Human Error, Murder or Steroid Abuse? Steriod illustration

By H. Brown

The New Years Day shooting of 22 year-old Oscar Grant III by BART Officer Johannes Mehserle, now under arrest, is a red flag for anyone who follows steroid abuse by law enforcement officials.

“The source described him (the officer who shot Oscar Grant) as physically fit and respected by peers within the organization.” That’s from Demian Bulwa’s Chronicle piece. There is general agreement that the drug makes your body bigger and your actions more aggressive.

Go Google ‘BART shooting’ and check out the video of the murder (call it what it is) ... check out the video that draws a circle around the cop and clearly shows him up rise up clear of the victim, draw his weapon and simply shoot him in the back when the officer was in no danger whatever.

As someone who has studied the steroid phenomenon since my days as a fireman, I immediately recognized that these cowboys were way too large for normal people. Call me a silly, but it occurred to me that this could be yet another instance of steroid rage. I pushed all the media moguls on my list again. Challenged them to ask if the shooter was tested for steroids.

None asked. The Chronicle did a couple of editorials but despite their record of keeping the word ‘steroids’ on their front page for a couple of years as long as it applies to a black athlete, they kept it out of their reporting when it came to police.

The Examiner’s Tamara Aparton was the only one who broached the topic of drugs at all. She got Alameda County D.A., Tom Orloff to say in the Examiner that “Results from drug and alcohol tests on former BART Officer Johannes Mehserie and findings from the autopsy of 22 year-old Oscar Grant III will also be expedited.”
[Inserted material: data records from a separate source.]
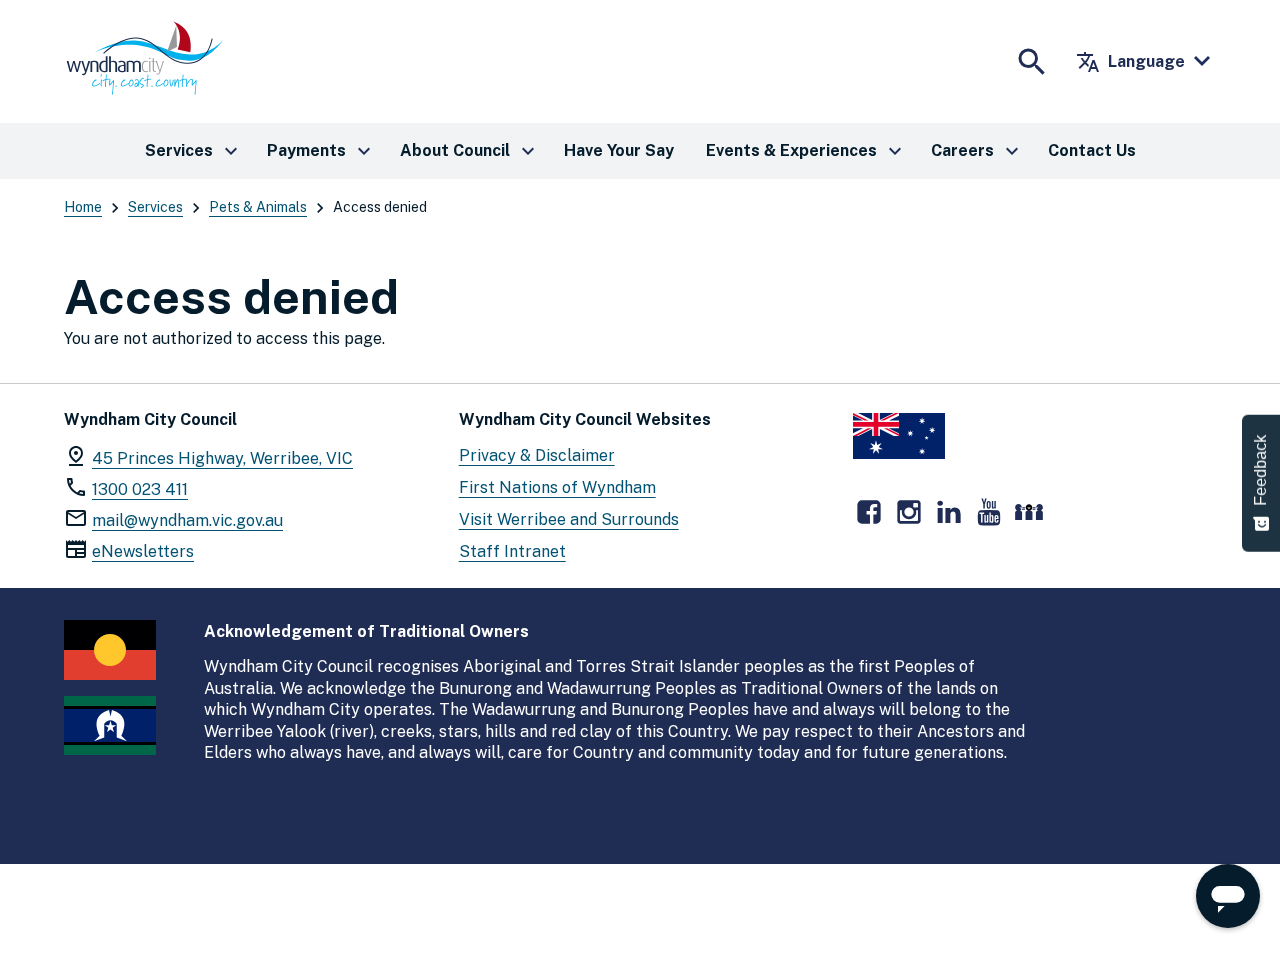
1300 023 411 (140, 489)
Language (1130, 62)
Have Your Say (619, 150)
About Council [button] (470, 151)
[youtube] (989, 512)
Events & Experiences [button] (806, 151)
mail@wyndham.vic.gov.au (187, 520)
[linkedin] (949, 512)
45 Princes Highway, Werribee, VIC (222, 458)
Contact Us (1092, 150)
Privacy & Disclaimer (537, 455)
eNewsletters (143, 551)
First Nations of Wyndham (557, 487)
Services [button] (194, 151)
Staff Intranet (512, 551)
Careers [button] (977, 151)
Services (155, 207)
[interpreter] (1029, 512)
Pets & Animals (258, 207)
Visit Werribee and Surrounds (569, 519)
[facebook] (869, 512)
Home (83, 207)
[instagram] (909, 512)
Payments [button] (321, 151)
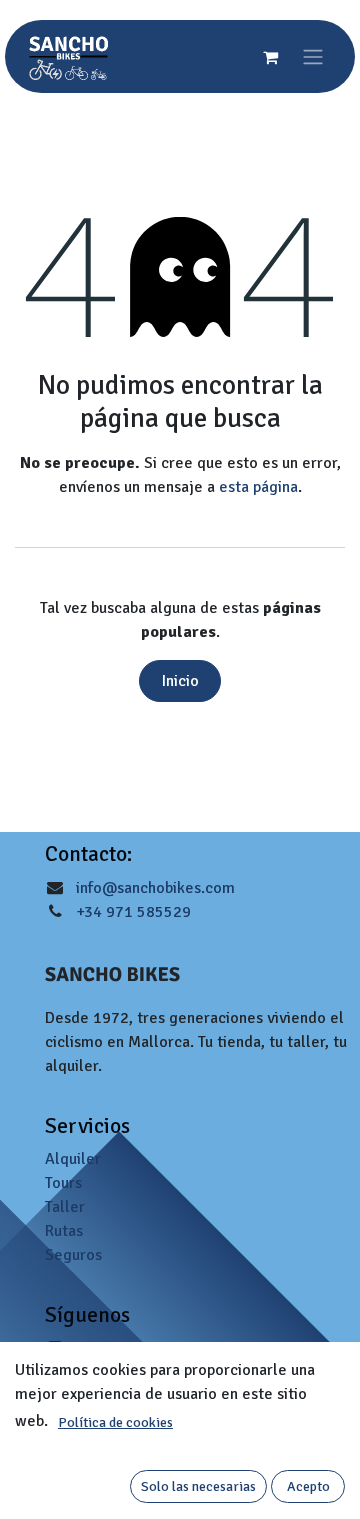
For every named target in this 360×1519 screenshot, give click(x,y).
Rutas (64, 1231)
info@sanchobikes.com (155, 888)
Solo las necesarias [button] (198, 1486)
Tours (63, 1183)
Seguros (73, 1255)
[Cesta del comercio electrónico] (270, 57)
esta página (258, 487)
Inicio (180, 681)
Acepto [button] (308, 1486)
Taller (65, 1207)
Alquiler (73, 1159)
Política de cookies (115, 1422)
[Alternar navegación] (313, 56)
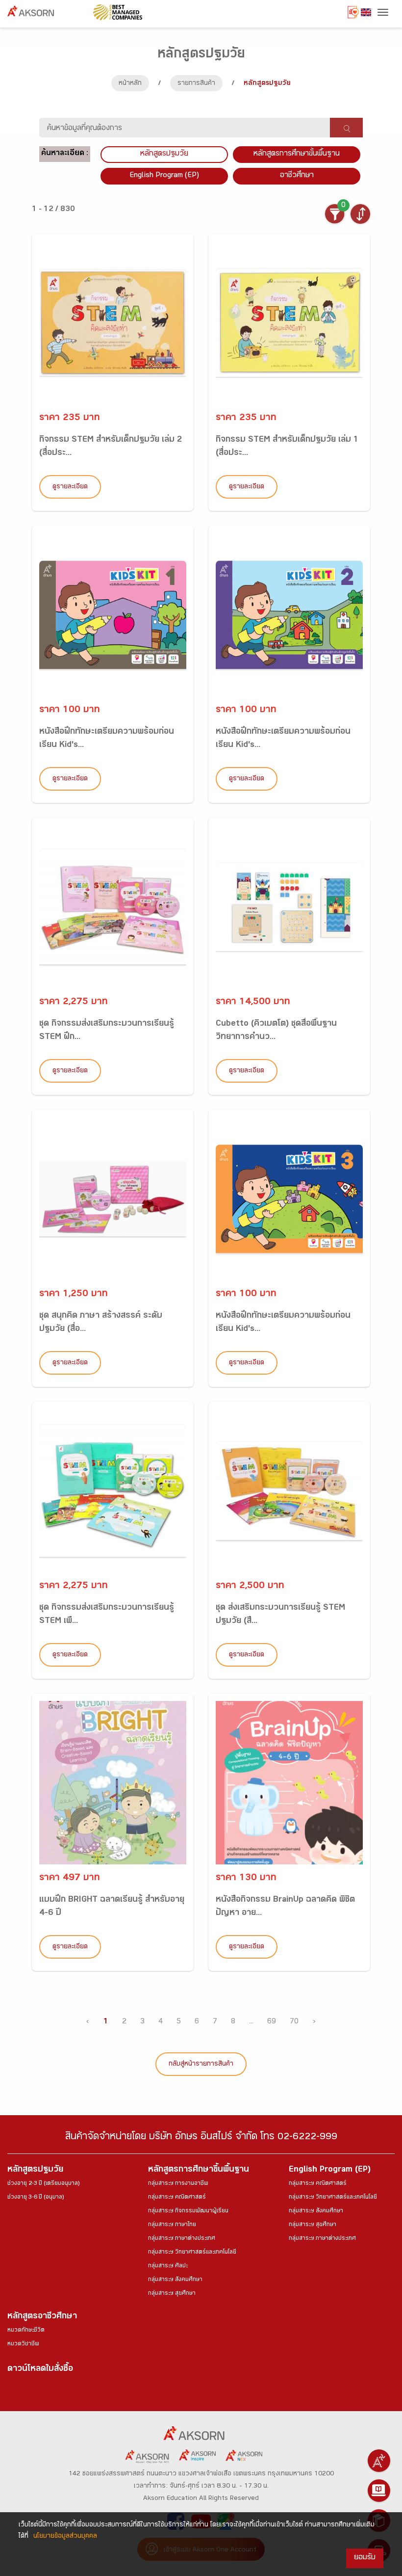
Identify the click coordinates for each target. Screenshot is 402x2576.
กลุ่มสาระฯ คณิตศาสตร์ (177, 2197)
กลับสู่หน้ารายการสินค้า (201, 2065)
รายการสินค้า (196, 84)
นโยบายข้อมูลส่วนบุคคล (65, 2537)
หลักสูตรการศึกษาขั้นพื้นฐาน (296, 154)
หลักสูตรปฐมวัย (35, 2170)
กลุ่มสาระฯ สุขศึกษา (172, 2293)
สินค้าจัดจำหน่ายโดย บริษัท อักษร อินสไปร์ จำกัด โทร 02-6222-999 (201, 2138)
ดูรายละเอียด (70, 487)
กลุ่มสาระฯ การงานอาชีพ (178, 2183)
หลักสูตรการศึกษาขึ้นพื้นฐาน (198, 2170)
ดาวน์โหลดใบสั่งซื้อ (40, 2369)
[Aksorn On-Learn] (379, 2490)
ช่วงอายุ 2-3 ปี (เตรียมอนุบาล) (43, 2183)
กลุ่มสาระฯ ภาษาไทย (172, 2225)
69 (271, 2022)
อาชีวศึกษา (297, 176)
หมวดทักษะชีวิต (26, 2330)
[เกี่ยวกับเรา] (379, 2460)
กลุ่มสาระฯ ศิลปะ (168, 2266)
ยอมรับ (365, 2558)
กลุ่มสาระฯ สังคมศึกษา (175, 2280)
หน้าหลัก (130, 84)
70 (294, 2022)
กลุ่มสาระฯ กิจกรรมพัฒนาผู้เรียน (188, 2211)
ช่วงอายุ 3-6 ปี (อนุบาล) (35, 2197)
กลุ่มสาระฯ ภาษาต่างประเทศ (181, 2238)
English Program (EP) (164, 176)
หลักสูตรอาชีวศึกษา (42, 2317)
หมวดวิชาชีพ (23, 2344)
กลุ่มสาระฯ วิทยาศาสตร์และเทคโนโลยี (192, 2252)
What drugs was he tested for? Steroids? Youcan bet not. And, not testing for them should be a point at the guy’s trial (assuming he’s one of those rare individuals actually tried). Lemme give you a quick story.

On ‘60 Minutes’ a decade or so back there was a segment where they interviewed a guy who had been a highway patrol officer in some western state. He was in prison for mudering a woman who ran a roadside diner. He killed her because she complained about him wanting to use the phone for free.

He told the correspondent that he got more and more angry with her as he drove away from the place and finally (under the influence of steroids) became convinced that she was such a danger to the police community that she had to be killed.

So, he drove back and killed her and buried her body in a shallow grave in the desert. Steroids may make you bigger and stronger but it does not improve your judgment. But, for some reason, though every editor in town knows that steroids and cops are a deadly combination, they will not touch the subject. Barry Bonds? Of course. Officer Mehserle? No way.

Steroids beget behavior problems. It is rumored to be de rigeur for members of certain units to take the drug in order to work in their surroundings. Motorcycle cops. Jail and prison guards. And, of course, anyone who wants to bat in the fourth slot for the Giants.

Grant family attorney John Burris should immediately demand this guy be tested for steroids. I’ve been lobbying for this for years and not a single local news outlet has had the guts to pick it up. ‘Roids are a recognized problem nationally but not here.

Of course they’re a problem here, too. Candidates to replace Heather Fong should all have to present their views on police use of steroids and testing of same. The SF Police Officers Association pushed through their last contract with provisions for drug testing of officers for everything except steroids.

I went home and Googled ‘aggression and steroids’ and got over a half a million entries. The National Institute of Health and their National Institute on Drug Abuse is of the mind that steroids cause female breasts on males, acne and heart attacks and several kinds of liver cancer.

They think steroids bring on early death and rage and mania and delusions. Without exceptions, contradictory claims are reported in astro-turf publications funded by various drugs companies who manufacture the various types of steroids.

I do not think it is too radical an idea that our safety officers should be tested for steroids.